As I was consulting the never-ending source of information that is Wikipedia in order to find out where the Senators would be drafting through the 2010 NHL Entry Draft, I noticed something: The Senators only have five selections this year. It represents the second-fewest picks the franchise has ever had heading into an entry draft, one more than the four they had in 2006 and four fewer than the nine selections they made in 2009.

Over the course of the last year, the Senators have traded away four picks they'd acquired for this upcoming draft, meaning that of nine draft picks (eight, technically) the Senators could have had, only five remain. So what happened to that newfound devotion to building through the draft?

Quite frankly, it's taken a back seat to more immediate concerns.

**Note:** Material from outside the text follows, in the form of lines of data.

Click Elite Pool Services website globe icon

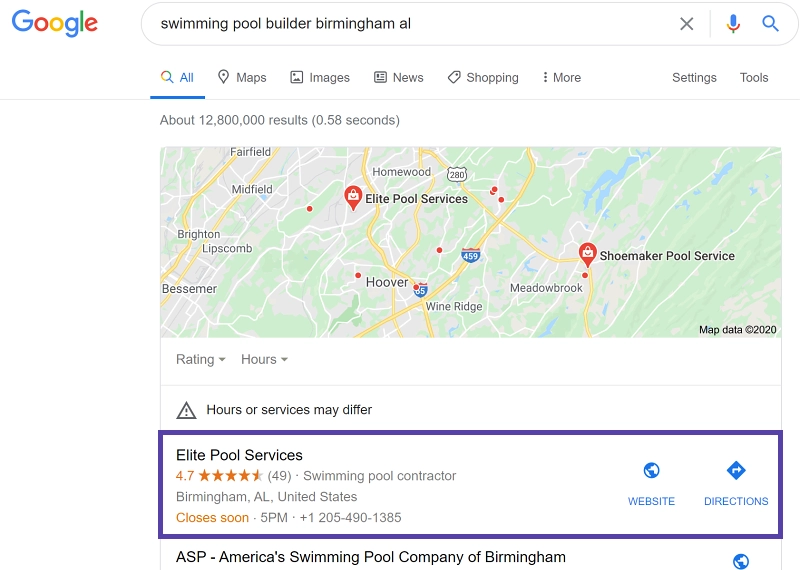[x=651, y=471]
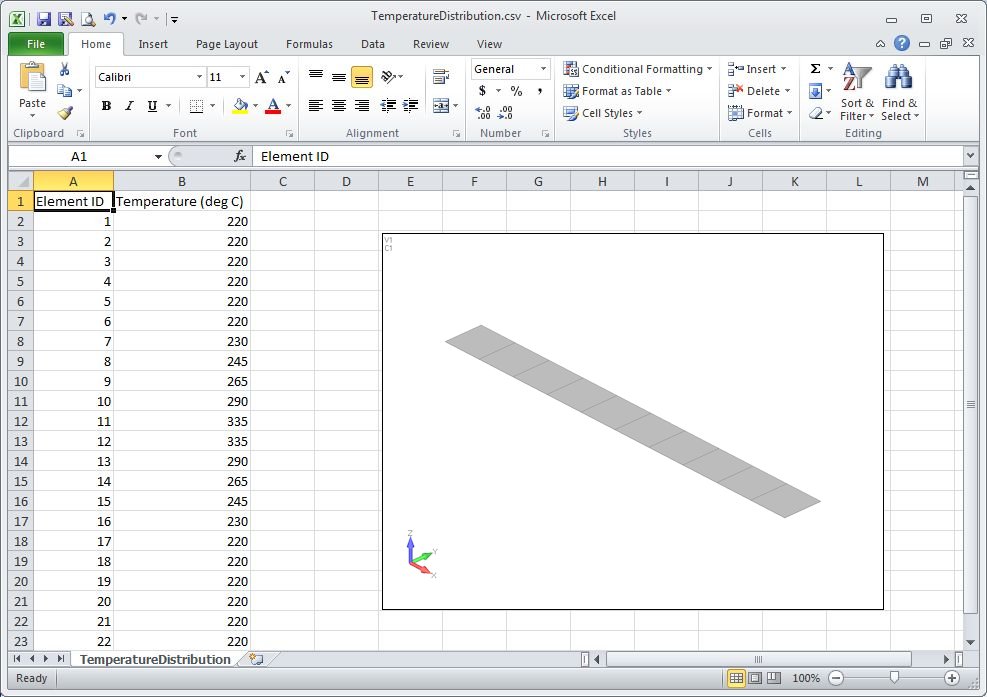This screenshot has height=697, width=987.
Task: Click Format as Table
Action: (x=618, y=91)
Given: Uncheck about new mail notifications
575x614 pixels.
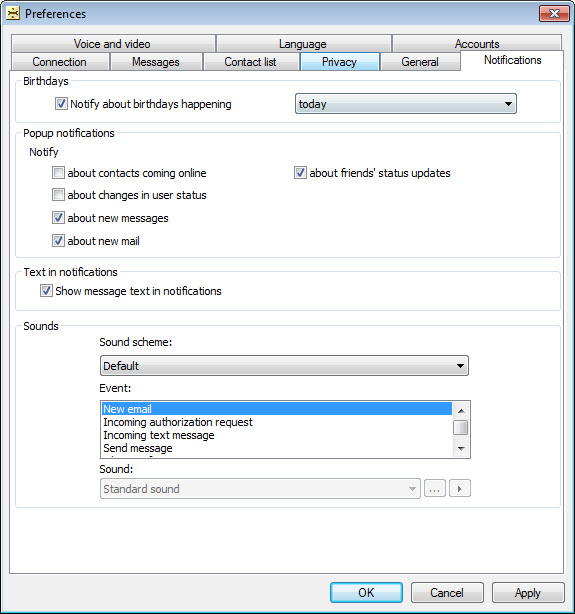Looking at the screenshot, I should [58, 240].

(Take the jump for more... )

Picks the Senators have:

 

  • First round (16 overall)
  • Third round (76 overall)
  • Fourth round (106 overall)
  • Sixth round (178 overall, from San Jose via Dallas)
  • Seventh round (196 overall)

Picks the Senators had, but traded:

  • Second round (46 overall): Traded to the Carolina Huricanes in exchange for F Matt Cullen.
    People will be upset with this deal. The last two seasons, the Senators have been guarding their draft picks hugely, rebuilding the franchise while trying to stay competitive. But when Cullen was acquired, the Senators were right in the mix for the Northeast Division crown, and looked very capable of making a splash in a wide-open Eastern Conference. It was a deal for the short-term that didn't help get Ottawa out of the Eastern Conference Quarter-Finals, but was worth the cost, in my opinion.
  • Second round (58 overall, originally from San Jose): Traded to the New York Islanders for D Andy Sutton.
    See above, basically. The only difference between Sutton and Cullen is likely that we needed Sutton's services more desperately; our defence was green before Sutton came in, and he helped stabilize it to some extent.
  • Fifth round (136 overall): Traded to the San Jose Sharks as a component of the Dany Heatley trade.
    Brutal. I still shake my head at the thought that a draft choice, even just a fifth-rounder, had to go to San Jose as a part of this deal. Unreal.
  • Sixth round (166 overall): Traded to the Edmonton Oilers for a 2009 seventh-round pick (191 overall; Michael Sdao).
    Superficially, trading a sixth-round pick away to acquire a seventh-rounder seems silly, but obviously the Senators liked what they saw in Michael Sdao (who they ultimately selected with the acquired pick). The Senators had the 190 overall pick and selected Brad Peltz; my thinking is they really liked Sdao and Peltz, and didn't want to pick one over the other, so they gave up a future asset to ensure they got both. When you see a player you like, you do what you have to to get him.
Looking at the group together, it's sad to see so much potential traded away--especially those two second-rounders, which could have brought some good players into our system. But when you look at them individually, only that fifth-rounder is really embarrassing; the others have generally reasonable justifications.

Senators GM Bryan Murray said he's going to try and acquire more draft picks over the course of the draft. Although it will be tough to get any high picks, if the Senators can turn some surplus assets with little upside into new assets with decent upside, it will be good for the franchise moving forward.